Reputation: 397
I have a question about OIDC delegation I would like some help with, would be grateful for any input on this.
I have an OIDC OP and would like to authenticate RP's against other OIDC OP's -- so there would be OIDC requests coming to my OP that I would like to delegate to other remote OP's. My OP would receive a token where the "iss" would be the remote OP and the "aud" would be an OIDC client I have created on my OP. I would then generate another token in my OP that I would issue to the RP where the "iss" is my OP and the "aud" is the RP's clientID.
I have the node-oidc-provider that I am working with as my OP and was wondering how I can go about setting that up -- I was thinking along the lines of creating a client with the client_credentials grant type but I'm not sure that's correct?
Upvotes: 1
Views: 754
Reputation: 316
Generally if you are chaining OIDC between different IdP's then you would not use Client Credentials. Client Credentials is reserved for when you are authenticating the Client, not the user.
In your situation, I'm going to assume that you are looking to have the second OP authenticate your user. So you have this situation:
User -> Your App (RP) -> Your Authorization Server (OP) -> Other Authorization Server (OP2) -> OP -> RP
For RP -> OP you will use whichever flow makes sense. If your RP is a webapp and you don't also have a Resource Server (API) involved, then you probably just want to use response_type=id_token and pass the ID token back to your app with response_mode=form_post. If you need an access token as well, then you probably want to use auth code with PKCE.

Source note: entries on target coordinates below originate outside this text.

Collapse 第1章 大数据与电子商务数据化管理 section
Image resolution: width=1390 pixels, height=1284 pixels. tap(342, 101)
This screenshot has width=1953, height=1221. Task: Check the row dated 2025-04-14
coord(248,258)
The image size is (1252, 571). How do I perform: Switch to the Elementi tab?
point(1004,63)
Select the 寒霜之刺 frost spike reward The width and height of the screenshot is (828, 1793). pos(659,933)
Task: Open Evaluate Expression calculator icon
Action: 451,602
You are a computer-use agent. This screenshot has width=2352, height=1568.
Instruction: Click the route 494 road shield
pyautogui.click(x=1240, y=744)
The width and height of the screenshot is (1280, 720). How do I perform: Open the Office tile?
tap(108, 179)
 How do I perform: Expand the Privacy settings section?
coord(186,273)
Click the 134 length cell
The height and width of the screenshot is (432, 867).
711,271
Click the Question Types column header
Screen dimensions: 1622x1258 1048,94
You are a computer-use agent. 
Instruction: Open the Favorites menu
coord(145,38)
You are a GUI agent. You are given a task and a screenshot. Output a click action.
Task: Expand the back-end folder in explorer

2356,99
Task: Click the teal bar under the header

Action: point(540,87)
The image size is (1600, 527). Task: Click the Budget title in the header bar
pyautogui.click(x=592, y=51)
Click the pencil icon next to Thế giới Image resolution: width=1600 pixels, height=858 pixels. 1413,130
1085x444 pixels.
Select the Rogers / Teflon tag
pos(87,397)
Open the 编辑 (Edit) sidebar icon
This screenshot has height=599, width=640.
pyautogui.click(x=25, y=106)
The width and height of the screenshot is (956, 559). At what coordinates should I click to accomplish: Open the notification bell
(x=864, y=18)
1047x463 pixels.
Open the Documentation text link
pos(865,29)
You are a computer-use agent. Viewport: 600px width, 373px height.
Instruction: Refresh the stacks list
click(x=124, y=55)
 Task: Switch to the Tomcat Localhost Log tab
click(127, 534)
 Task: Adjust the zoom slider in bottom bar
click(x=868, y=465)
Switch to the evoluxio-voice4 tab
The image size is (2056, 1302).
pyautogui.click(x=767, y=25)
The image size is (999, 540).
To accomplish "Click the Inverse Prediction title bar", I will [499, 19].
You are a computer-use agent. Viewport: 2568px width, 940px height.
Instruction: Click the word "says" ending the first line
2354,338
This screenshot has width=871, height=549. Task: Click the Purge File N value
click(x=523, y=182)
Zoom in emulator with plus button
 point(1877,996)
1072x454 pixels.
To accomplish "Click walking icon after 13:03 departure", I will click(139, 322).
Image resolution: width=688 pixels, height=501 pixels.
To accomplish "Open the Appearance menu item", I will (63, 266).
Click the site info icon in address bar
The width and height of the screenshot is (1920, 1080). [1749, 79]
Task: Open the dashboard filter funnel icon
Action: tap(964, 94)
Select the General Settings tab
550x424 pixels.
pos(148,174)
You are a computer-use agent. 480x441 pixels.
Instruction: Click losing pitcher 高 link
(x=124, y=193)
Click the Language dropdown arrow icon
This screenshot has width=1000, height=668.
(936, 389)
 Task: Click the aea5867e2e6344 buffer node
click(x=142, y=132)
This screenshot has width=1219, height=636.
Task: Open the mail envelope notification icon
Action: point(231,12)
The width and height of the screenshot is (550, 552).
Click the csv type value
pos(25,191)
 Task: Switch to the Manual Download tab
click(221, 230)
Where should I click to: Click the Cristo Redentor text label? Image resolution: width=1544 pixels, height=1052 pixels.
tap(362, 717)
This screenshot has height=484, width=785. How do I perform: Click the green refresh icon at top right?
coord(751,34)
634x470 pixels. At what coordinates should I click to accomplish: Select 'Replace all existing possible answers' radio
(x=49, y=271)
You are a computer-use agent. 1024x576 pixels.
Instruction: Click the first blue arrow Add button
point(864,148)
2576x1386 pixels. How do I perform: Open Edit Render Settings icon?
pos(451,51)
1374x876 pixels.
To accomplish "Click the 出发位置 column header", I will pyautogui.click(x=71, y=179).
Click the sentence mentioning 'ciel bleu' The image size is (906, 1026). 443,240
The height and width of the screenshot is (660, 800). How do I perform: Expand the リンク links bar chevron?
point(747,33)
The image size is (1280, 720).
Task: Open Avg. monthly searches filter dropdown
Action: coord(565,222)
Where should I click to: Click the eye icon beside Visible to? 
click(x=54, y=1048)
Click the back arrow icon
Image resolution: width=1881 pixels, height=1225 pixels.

When OP -> OP2, you will likely just need to use response_type=id_token and response_mode=form_post because your OP only needs an ID token to validate that the user is authenticated and get whatever user info you need (and maybe other claims too for roles, etc). You can also use auth code here (PKCE is always recommended now), but it isn't necessary since you can just validate the ID token signature and nonce. Then OP just redirects to OP2's authorization endpoint with a redirect URI of a callback on the OP. Once you validate the ID token you can redirect the user to the RP's callback and your done :).